There’s great value in having the recent, very public debate about aid, prompted by Dead Aid. The whole area needs much more scrutiny.
However, the challenge is moving beyond everyone’s personal experiences. There’s a prevailing tendency to extrapolate what we personally see happening in development to colour the whole debate.
Reply to Brendan“NGOs steal the best people and distort the market. Development is failing.” “I’ve seen people receive education and medical services from NGOs and agencies that they wouldn’t have received from their governments. It has changed their lives. Development is good.”
Okay, these are simplified, but witness a public debate about aid and development, and count how many times people extrapolate their experiences to draw broad conclusions. It happens constantly. The reality is far more complex, and hides, indeed, among many shades of gray.
Good post.
Brendan
Hi Brendan -
You comment is spot on, so thank you.
Just as we fall victim to extrapolating our individual experiences, we also extrapolate our culture and values in misguided (even dangerous) ways. We must be careful not to fall victim to the blind belief (”convergence hypothesis” or call it what you will) that present condition of “the West” represents the “future” for everyone else.
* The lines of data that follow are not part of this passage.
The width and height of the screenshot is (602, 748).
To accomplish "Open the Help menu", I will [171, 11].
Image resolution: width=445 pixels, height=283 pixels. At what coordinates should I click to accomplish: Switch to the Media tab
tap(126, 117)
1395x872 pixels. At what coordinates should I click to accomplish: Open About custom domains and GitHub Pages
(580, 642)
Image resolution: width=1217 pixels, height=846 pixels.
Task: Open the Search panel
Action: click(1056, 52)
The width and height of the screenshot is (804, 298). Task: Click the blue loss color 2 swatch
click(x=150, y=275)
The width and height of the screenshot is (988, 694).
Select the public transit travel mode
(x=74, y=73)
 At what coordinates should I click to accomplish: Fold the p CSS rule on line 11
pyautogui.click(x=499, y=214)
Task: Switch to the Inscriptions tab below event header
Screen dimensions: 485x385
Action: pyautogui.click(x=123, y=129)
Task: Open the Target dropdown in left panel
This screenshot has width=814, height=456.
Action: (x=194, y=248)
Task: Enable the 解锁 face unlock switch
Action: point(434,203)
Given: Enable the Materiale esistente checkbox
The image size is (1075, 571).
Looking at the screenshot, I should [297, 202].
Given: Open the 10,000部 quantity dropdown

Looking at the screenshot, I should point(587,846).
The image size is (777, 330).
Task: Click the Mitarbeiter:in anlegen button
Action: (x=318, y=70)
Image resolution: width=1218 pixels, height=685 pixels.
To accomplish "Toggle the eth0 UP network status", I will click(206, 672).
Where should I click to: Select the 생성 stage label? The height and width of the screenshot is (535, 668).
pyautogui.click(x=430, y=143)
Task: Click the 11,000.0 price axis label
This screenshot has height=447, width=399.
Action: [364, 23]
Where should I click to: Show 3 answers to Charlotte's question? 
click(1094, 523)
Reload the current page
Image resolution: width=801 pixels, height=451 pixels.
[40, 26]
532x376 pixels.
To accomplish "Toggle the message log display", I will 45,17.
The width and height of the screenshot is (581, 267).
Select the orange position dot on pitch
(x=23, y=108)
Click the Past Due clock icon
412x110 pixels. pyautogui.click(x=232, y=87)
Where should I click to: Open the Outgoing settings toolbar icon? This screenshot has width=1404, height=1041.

If we use this belief as the foundation for how we act to fight poverty, we will not be effective. The reality is far more complex as you say. We must pay attention to these “shade of grey”, constantly adapt our models to local environments, and listen to the needs of the people that “we serve”.
Thanks again,
Reply to Jacob SamuelsonJake
Great post.
I would suggest Jonathan Kozol’s still-relevant book “Amazing Grace” for incredible narrative and more stats that compare areas like the Bronx to the most impoverished parts of the developing world.
As far as the tendency to over-generalize and not see the “grey,” this is something that we will have to battle from now until the end of time. It’s a good fight to fight, don’t get me wrong. But it rests on heavily embedded human proclivities. Nassim Taleb is perhaps the expert on just how pervasive and damaging that tendency, and its enablers like “confirmation bias,” really are.